La déclaration de Ban Ki-moon, selon laquelle la Russie, les États-Unis, l’Arabie saoudite, l’Iran et la Turquie détiennent la clé de la solution est révélatrice de l’influence perdue de la France sur ces questions. Paris a maintenu un discours interprétatif de la crise syrienne, celui de la responsabilité du régime syrien dès les premières manifestations. Après avoir cherché à favoriser l’émergence d’une alternative politique, la France est rapidement apparue comme partiale et/ou excessive et ses analyses ont parfois été considérées avec suspicion.
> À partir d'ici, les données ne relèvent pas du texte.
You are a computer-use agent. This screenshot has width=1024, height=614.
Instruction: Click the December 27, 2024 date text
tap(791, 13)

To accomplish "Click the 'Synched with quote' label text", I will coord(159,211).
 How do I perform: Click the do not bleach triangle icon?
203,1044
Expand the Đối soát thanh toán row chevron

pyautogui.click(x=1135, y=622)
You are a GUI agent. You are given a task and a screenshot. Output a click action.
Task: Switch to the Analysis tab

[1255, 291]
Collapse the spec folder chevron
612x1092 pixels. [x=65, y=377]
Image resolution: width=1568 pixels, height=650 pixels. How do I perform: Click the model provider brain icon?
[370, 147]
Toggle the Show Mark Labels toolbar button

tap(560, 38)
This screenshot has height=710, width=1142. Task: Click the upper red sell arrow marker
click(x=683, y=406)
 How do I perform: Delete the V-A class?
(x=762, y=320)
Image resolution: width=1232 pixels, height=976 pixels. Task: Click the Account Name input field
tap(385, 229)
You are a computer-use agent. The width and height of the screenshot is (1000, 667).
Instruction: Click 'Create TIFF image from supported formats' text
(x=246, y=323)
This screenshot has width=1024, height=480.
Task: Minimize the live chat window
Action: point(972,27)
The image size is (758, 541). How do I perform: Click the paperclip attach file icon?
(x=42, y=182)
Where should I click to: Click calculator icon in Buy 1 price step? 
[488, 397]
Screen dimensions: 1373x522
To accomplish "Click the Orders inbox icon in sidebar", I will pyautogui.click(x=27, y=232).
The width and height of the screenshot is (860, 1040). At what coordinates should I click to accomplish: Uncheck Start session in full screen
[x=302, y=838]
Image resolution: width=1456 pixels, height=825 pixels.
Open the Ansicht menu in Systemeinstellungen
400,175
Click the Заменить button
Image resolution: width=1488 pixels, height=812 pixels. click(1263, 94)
Paradoxalement, cela s’est fait au profit des positions russes et iraniennes, deux pays tous deux directement engagés sur le terrain.

François Hollande avec Khaled Khodja le président de la Coalition nationale syrienne, le 5 mars 2015 © Reuters François Hollande avec Khaled Khodja le président de la Coalition nationale syrienne, le 5 mars 2015 © Reuters

Pourtant, au début de la révolution syrienne, la France était relativement en pointe, forte de ses nombreux contacts en Syrie et de son soutien très précoce à l’opposition. Mais, en 2013, le refus britannique puis américain de bombarder le régime de Damas a fragilisé fortement François Hollande. Depuis, c’est comme si la France ressassait cette déception et faisait du surplace. Partagez-vous cette analyse ?

La rupture de l’été 2013 suite aux attaques chimiques, par laquelle la France est écartée par un arrangement russo-américain, est fondamentale. Elle signifie au régime que les acteurs les plus déterminés à prendre acte du franchissement de la « ligne rouge » sont écartés de la solution. Le signal envoyé est catastrophique.

Dès lors, la communauté internationale se prive d’une expertise réelle. Il n’y a pas lieu ici de rappeler les liens historiques entre la France et la Syrie. Il suffit de mentionner que la France a eu à traiter de sujets graves avec Damas, dans les années 1980 (attentat de la rue des Rosiers, enlèvements, assassinat de l’ambassadeur Delamare à Beyrouth) puis en 2004-2005 (assassinat de Rafic Hariri). Nombreux sont les diplomates français qui ont une connaissance profonde du régime et de son fonctionnement. Par cette expérience passée, ils ont aussi une conscience des limites de la négociation.